- [Problems to work on]
A: Reproduce verbatim the stretch of the IP news roundup from "DoJ SEP policy" through "to provide feedback.".
B: Extend the IP news roundup past its final sentence with new material that matches its style.

══ Page extract ══

USPTO embraces electronic rights, Taylor Swift heads to trial, EPO Boards of Appeal return home

DoJ SEP policy would impede or speed up negotiations: in-house

In-house and law firm counsel are divided over whether a new standard essential patent draft policy from the US Department of Justice would speed up or stall licensing negotiations if finalised.

On December 6, the DoJ, in partnership with the USPTO and the National Institute of Standards and Technology (NIST), published a draft policy statement on SEPs.

The DoJ has extended an initial 30-day comment period, giving stakeholders until February 4 to provide feedback.

Counsel told Managing IP before the deadline changed that they were concerned that the 30-day comment period meant the policy would be finalised before Kathi Vidal has been confirmed as the next USPTO director and Laurie Locascio as the next NIST head, and both had a chance to influence it.

Sources were also concerned that the policy, if it didn’t change, might slow down SEP negotiations by failing to take the threat of holdout seriously enough.

Other Managing IP stories published this week include:

Facebook buys Meta trademarks for $60m

Meta Platforms, Facebook’s parent company, has acquired the trademark portfolio of US bank Meta Financial Group for $60 million, spokespersons for both companies revealed on Monday, December 13.

The South Dakota-based bank disclosed in a filing with the Securities and Exchange Commission that a Delaware company called Beige Key had agreed to acquire the worldwide rights to Meta trademarks.

“Beige Key is affiliated with us and we have acquired these trademark assets,” a Meta Platforms spokesperson said, according to Reuters.

According to the SEC filing, Meta Financial and its subsidiary MetaBank has one year to remove Meta from their names and branding.

Facebook’s much-publicised name change was announced in October. The change was intended to reflect the organisation’s vision of an interlinked digital universe called the metaverse.

But later, the company faced roadblocks in securing exclusive rights in the name.

Chicago-based tech firm Meta Company claimed prior rights, refused to sell it to Facebook for $20 million and alleged trademark infringement in a public statement in November.

IP lawyers speculated at the time that Facebook may try to buy the rights to the Meta trademarks using a “straw man” approach, which would involve making the purchases through shell companies.

Delhi High Court finalises proposed IP division rules

The Delhi High Court published the final draft of its proposed rules governing patent suits and proposed rules for the court’s intellectual property division on Friday, December 10.

Stakeholders were given until today, December 17, to submit their comments.

═══
══ Material provided ══

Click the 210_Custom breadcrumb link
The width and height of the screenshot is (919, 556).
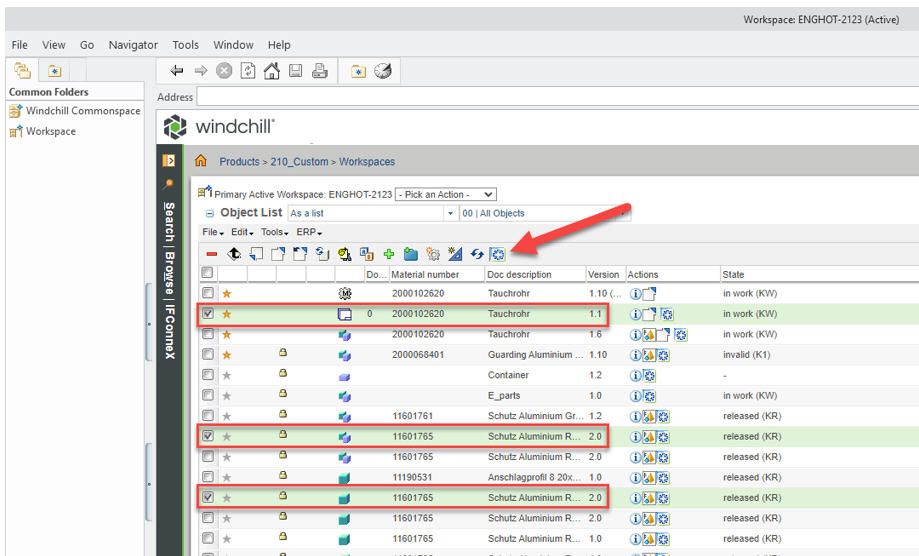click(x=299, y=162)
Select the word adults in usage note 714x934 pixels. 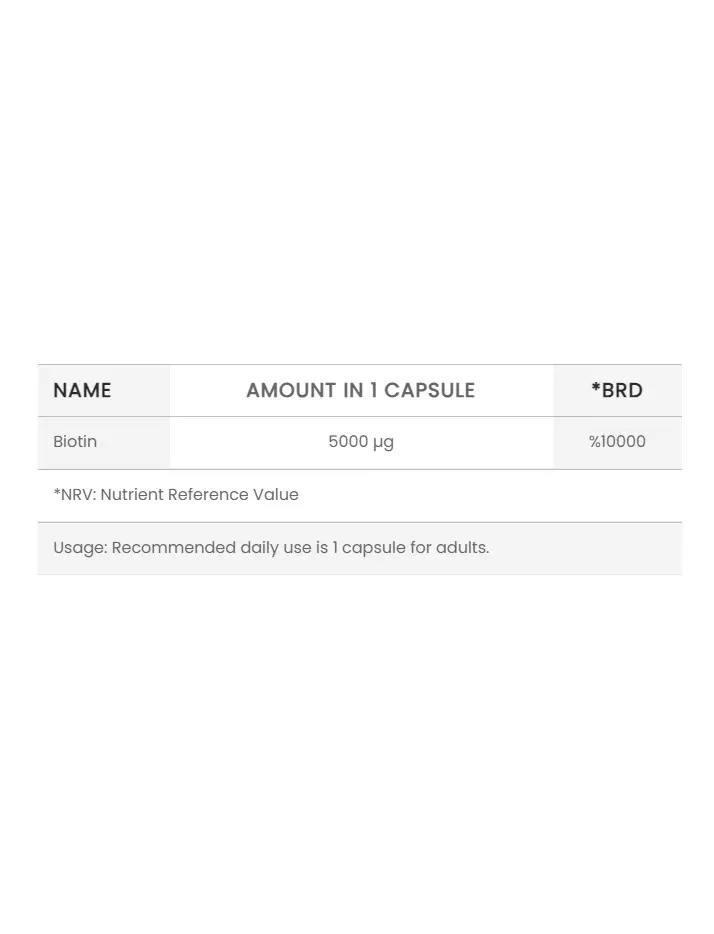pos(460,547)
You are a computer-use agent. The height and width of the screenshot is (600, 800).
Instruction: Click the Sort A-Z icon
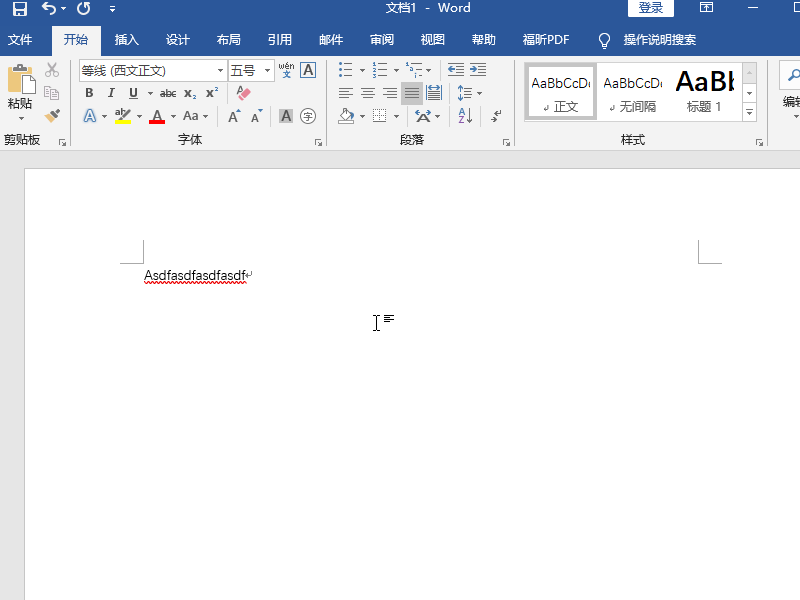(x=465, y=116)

═══

- [Response list]
A:
DoJ SEP policy would impede or speed up negotiations: in-house

In-house and law firm counsel are divided over whether a new standard essential patent draft policy from the US Department of Justice would speed up or stall licensing negotiations if finalised.

On December 6, the DoJ, in partnership with the USPTO and the National Institute of Standards and Technology (NIST), published a draft policy statement on SEPs.

The DoJ has extended an initial 30-day comment period, giving stakeholders until February 4 to provide feedback.

B:
In a press release, the court said that it had taken into consideration comments already received from practitioners and industry associations while finalising both sets of rules.

After the government abolished the Intellectual Property Appellate Board in April, a two-judge committee constituted by the chief justice recommended creating the IP division to deal with all types of IP cases.

The committee released the first draft of the rules in October. The rules stipulate the procedure for adjudication of IP cases, including filing fresh matters and appeals, recording evidence and intervention by third parties.

Another three-judge committee released the draft patent rules in October last year.

These rules, which aim to fast-track patent litigation, cover aspects including content of pleadings, first hearing of suits, admission and denial of evidence, case management, mediation and the appointment of scientific advisors.

In an interview with Managing IP in November, Justice Pratibha Singh, part of both committees that proposed the two sets of rules, confirmed that the High Court was planning to release the finalised rules shortly.

USPTO to transition to electric patent and trademark issuances

The USPTO announced on Friday, December 10, that it would transition to the electronic issuance of patent and trademark registrations in 2022.

The office published a notice of proposed rulemaking on Wednesday, December 15, to seek feedback on its plans to issue patents electronically. A request for comments about its plans to issue electronic trademark registration certificates was published on the same day.

Parties have until February 14, 2022 to submit their comments.

Drew Hirshfield, USPTO patents commissioner and acting director, said in a blog post that it wasn’t necessary for the office to issue a notice of proposed rulemaking about its transition to trademark electronic issuances, but that it still wanted the public to have a chance to give feedback.

Hirshfeld estimated that the USPTO would be able to issue trademark registrations one to two weeks faster under the new process.

Those who still wish to receive paper copies of granted patents and trademarks will be able to do so for a $25 fee per copy.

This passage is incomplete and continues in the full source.